In fact, one of the first promises he made when he arrived in Canberra in 2014 was to roll out his swag in front of the Communications Minister’s office and refuse to leave until there were some promises delivered to rural communities.
Senator O’Sullivan said some of this hard labour was finally paying dividends with the announcement that North West Queensland has secured a $17.15 million telecommunications package to construct 18 new or upgraded base stations across the region.
This latest round of Federal Government funds will provide mobile coverage for townships such as McKinlay, Normanton and Urandangi as well as crucial outback thoroughfares such as the Barkly Highway, between Mount Isa and Camooweal and the Wills Developmental Road, between Burketown and Four Ways.
In total, 55 of the 157 identified mobile black spots in the North West will be covered by this latest round of funding.
While it will never come soon enough for some, Senator O’Sullivan said there is a “sure and steady transformation” taking place across rural and remote Queensland this year, with significant rollouts of telecommunication and NBN-satellite technology linking many communities for the first time.

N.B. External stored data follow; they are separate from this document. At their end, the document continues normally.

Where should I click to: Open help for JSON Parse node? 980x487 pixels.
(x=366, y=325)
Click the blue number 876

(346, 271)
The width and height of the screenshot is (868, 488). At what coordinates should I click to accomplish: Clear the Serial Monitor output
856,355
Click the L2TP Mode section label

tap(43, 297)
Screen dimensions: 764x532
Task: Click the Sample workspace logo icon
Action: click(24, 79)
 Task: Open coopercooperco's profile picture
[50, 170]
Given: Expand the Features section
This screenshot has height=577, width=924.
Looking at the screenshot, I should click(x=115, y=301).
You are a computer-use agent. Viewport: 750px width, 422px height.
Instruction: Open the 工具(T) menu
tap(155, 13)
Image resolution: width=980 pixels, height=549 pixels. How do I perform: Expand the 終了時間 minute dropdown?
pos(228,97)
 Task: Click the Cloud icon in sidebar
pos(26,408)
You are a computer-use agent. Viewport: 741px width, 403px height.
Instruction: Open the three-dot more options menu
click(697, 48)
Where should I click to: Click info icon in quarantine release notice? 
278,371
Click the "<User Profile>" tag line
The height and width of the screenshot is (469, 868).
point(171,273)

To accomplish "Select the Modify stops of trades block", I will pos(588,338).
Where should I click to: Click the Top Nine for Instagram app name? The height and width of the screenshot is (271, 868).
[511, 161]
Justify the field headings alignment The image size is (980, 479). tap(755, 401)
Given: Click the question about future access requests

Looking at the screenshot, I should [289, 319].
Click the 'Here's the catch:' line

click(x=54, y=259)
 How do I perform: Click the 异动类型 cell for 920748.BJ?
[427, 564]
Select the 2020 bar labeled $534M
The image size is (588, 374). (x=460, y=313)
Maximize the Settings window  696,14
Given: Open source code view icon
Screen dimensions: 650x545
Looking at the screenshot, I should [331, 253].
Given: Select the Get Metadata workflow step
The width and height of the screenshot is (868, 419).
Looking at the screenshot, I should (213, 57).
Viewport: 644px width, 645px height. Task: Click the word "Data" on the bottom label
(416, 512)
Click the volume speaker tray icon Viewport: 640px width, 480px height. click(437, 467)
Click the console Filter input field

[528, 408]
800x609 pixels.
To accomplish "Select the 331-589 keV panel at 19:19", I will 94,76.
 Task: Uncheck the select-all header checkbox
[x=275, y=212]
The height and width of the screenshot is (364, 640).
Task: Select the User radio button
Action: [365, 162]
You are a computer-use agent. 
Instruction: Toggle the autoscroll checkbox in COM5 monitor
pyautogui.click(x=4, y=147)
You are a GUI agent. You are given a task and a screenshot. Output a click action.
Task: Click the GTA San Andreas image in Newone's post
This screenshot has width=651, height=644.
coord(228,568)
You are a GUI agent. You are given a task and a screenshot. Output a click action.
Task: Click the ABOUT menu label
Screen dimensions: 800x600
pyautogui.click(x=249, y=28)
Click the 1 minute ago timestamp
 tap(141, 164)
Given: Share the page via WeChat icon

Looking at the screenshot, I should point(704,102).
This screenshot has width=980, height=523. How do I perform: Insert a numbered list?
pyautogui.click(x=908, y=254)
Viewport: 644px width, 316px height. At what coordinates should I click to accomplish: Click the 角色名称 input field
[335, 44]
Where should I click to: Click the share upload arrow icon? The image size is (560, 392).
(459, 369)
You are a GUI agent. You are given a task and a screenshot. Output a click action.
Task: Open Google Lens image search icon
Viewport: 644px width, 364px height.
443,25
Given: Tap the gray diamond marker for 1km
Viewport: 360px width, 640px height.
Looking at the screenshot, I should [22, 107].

He said while there was still much work to be done to lift the standards of connectivity in the bush, the gradual delivery of telecommunication infrastructure was providing clear evidence of the Federal Government’s commitment to rural Queensland.
“Pushing for telecommunications funding in Canberra is almost a blood sport among politicians,” Senator O’Sullivan said.
“Every region wants to gain a bigger and bigger slice of the limited funds available and it gets very competitive.
“Australia is so vast and the demand for connectivity is so strong that the government has no choice but to roll out this infrastructure in a gradual way.
“I think North West Queenslanders can take real pleasure from the fact they have been assured a massive share of this latest funding round.”
The Mobile Black Spot Programme will deliver almost 500 new or upgraded mobile base stations around Australia, with a total funding commitment of $385 million.
This is the most significant one-time increase in mobile network coverage to regional and remote Australia delivered by a single public funding programme in the history of mobile communications in Australia.